Queer theory is a field of post-structuralist critical theory that emerged in the early 1990s out of the fields of queer studies and Women's studies. Queer theory includes both queer readings of texts and the theorisation of 'queerness' itself. It expands its focus to encompass any kind of sexual identity that falls into normative categories.
The emergence of queer theory within academia marked a radical shift towards positioning abject and stigmatized sexual identities as important entry points to the production of knowledge. A move to destabilize sexual and gender categories was and still is an integral part of this process. The adoption of the inclusive moniker 'queer' reflected the rejection of taxonomic sexual categories (e.g. homosexual, heterosexual, fetishist, pederast) that initially been established through sexology discourse in the late 1800s and early 1900s.
Queer theory results from a particular conceptual break that has occurred unevenly in western Europe and the United States since World War II. Certainly the economic and political changes that have allowed growing numbers of women, lesbian or not, to enter colleges and universities, and the increased openness of the gay men who have always been there, have been crucial.
Queer theory has accrued multiple meanings, from a merely useful shorthand way to speak of all gay, lesbian, bisexual, and transgendered experiences to a theoretical sensibility that pivots on transgression or permanent rebellion. I take as central to Queer theory its challenge to what has been the dominant foundational concept of both homophobic and affirmative homosexual theory: the assumption of a unified homosexual identity.
What was called at the time “the new queer politics” began around 1990. A range of organisations and individuals were involved: the most prominent group in the US was Queer Nation, while Outrage! was established in London. Both groups had a militant style and used direct action to oppose homophobia, in contrast to the more respectable lobbying groups developing at this time, and both groups were also associated with the strategy of “outing” high-profile LGBT people who weren’t open about their sexuality.
In Gender Trouble, Judith Butler's postmodern feminist text, which is credited with introducing 'queer theory' to the world, she critiques identity-based politics as the method for female emancipation, claiming that presenting 'women' as a coherent group performs 'an unwitting regulation and reification of [binary] gender relations.' She exposes and derationalizes the social power systems that construct the norms regarding the 'natural' gender identities of men and women, the 'logic' of heterosexuality, and the idea of a pre-discursive core gender identity, through which women are subordinated, and homosexuals, cross-dressers, and those others who are located beyond the 'imaginable domain of gender,' are marginalised.
Despite promising beginnings a decade ago, sociologists of gender and sexuality are only now beginning to see queer theory as a legitimate and useful contemporary social theory. In the past, sociologists have made several kinds of critiques of queer theory.

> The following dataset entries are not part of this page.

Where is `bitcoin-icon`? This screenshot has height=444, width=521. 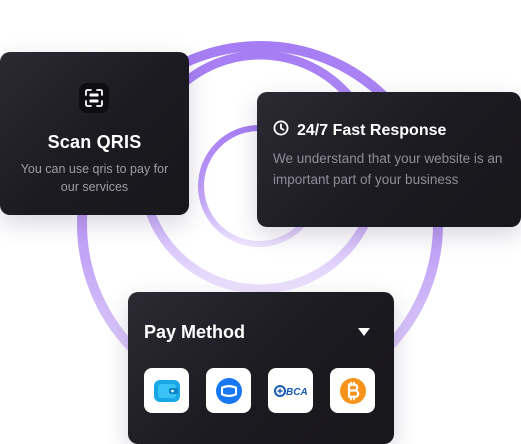
bitcoin-icon is located at coordinates (352, 390).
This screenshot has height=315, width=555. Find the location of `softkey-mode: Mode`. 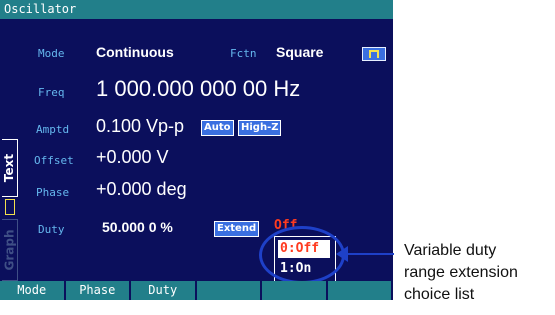

softkey-mode: Mode is located at coordinates (33, 290).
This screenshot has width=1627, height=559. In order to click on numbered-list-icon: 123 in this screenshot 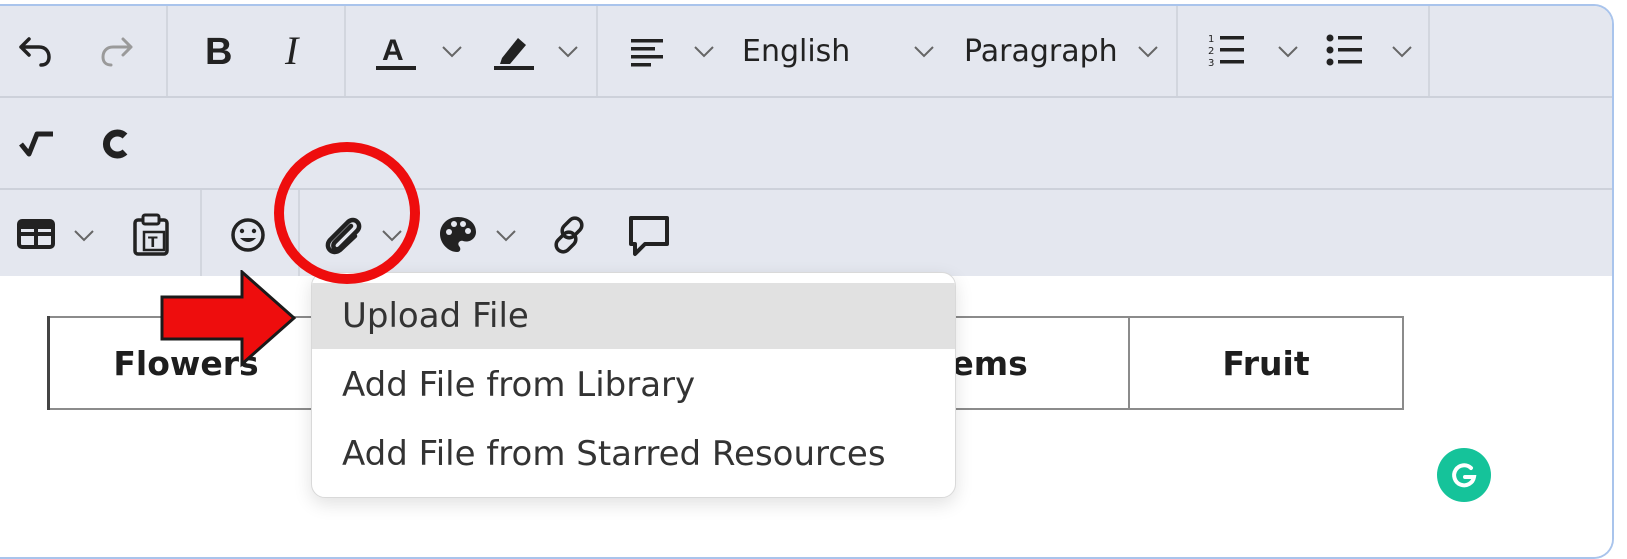, I will do `click(1226, 52)`.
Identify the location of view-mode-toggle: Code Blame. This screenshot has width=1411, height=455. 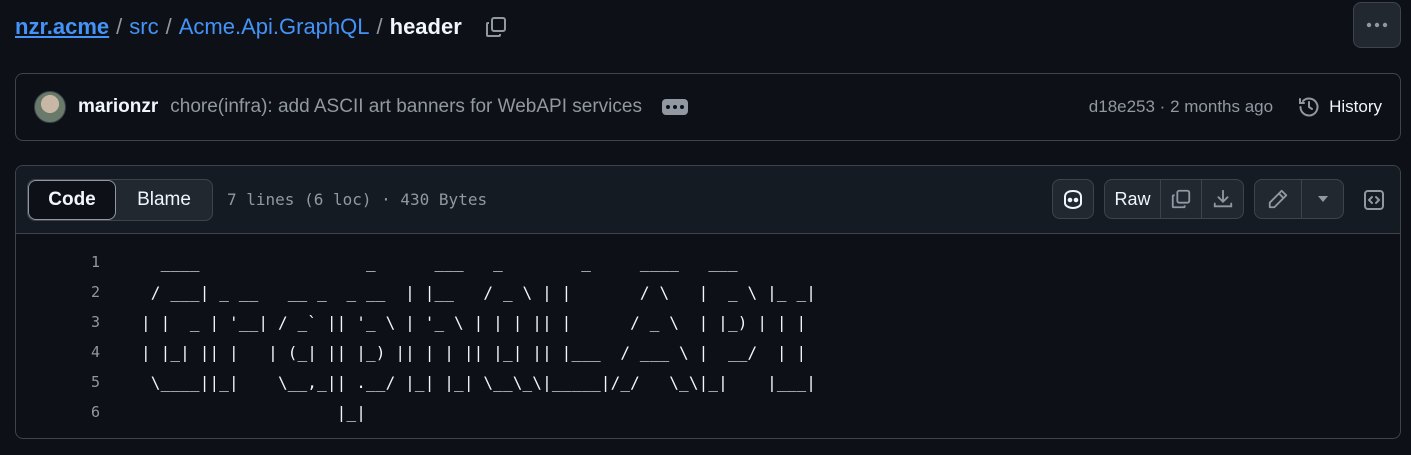
(120, 200).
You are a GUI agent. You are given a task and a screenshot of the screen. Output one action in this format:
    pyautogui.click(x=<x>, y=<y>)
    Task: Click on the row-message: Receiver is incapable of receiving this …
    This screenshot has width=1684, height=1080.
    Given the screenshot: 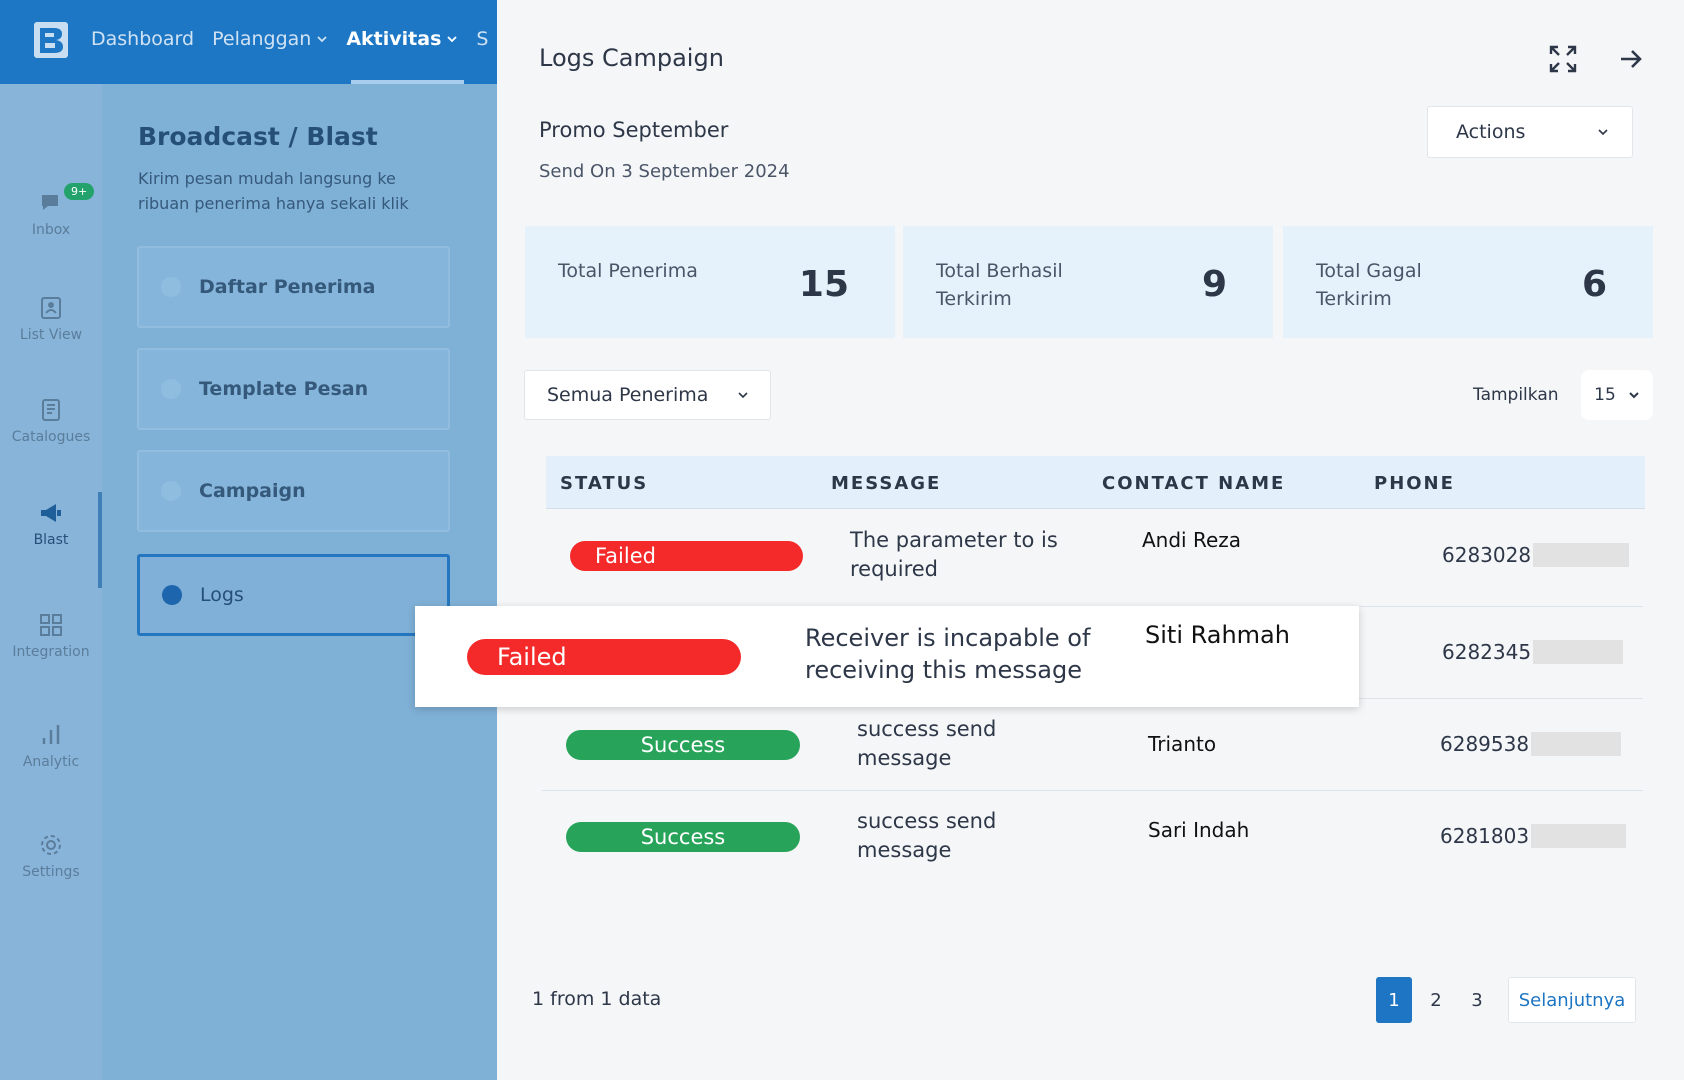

These critiques have pointed to its predominant focus on literary texts, its lack of attention to the institutional and material contexts of discursive power, and the critical deconstruction of identity or group empowerment categories.
To understand/imagine queer theory, one must make distinctions between queer as a quality (essentialism) and queer as an attribute (constructionism). The former posits sexual orientation (not necessarily identity) as immutable and unchanged across time and culture : people did – and do – desire and have sexual relations with others of the same gender. The latter defines "sexuality as a product of social relations and thereby suggests the history of sexuality to be 'the history of the subject whose meaning and content are in a continual process of change.' "
In her introduction to the "Queer Theory" issue of differences, de Lauretis insists on the double project of queer theory, suggesting that it "conveys a double emphasis – on the conceptual and speculative work of deconstructing our own discourses and their constructed silences." In other words, de Lauretis emphasizes both the production of sexuality and the construction of silences that have made, for example, race and class differences difficult to see. She separates the dual impulses – toward a critique of categories and toward consideration of the material experience of those categories – without setting them in opposition.
Although many theorists welcome queer as 'another discursive horizon, another way of thinking the sexual' , others question its efficacy. The most commonly voiced anxieties are provoked by such issues as whether a generic masculinity may be reinstalled at the heart of the ostensibly gender-neutral queer; whether queer's transcendent disregard for dominant systems of gender fails to consider the material conditions of the west in the late twentieth century; whether queer simply replicates, with a kind of historical amnesia, the stances and demands of an earlier gay liberation; and whether, because its constituency is almost unlimited, queer includes identificatory categories whose politics are less progressive than those of the lesbian and gay populations with which they are aligned.
Queer theory focuses on the "deviant" cases, or the anatomies, genders, sexual practices, and identities that do not neatly fit into either category of the binaries or that violate the normative alignment of sex, gender, and sexuality. It also pays attention to how the dominant taxonomies fail to capture the complexity of individual gender and sexual subjectivities and practices even among those who may define themselves in terms of those dominant taxonomies. While the dominant classification scheme encourages us, for example, to view gender and sexuality as separate and independent dimensions of social and psychic life, queer analysis explores their interrelationships and their unanticipated manifestations: the ways, for example, gender is sexed and sexuality is gendered in nonnormative ways.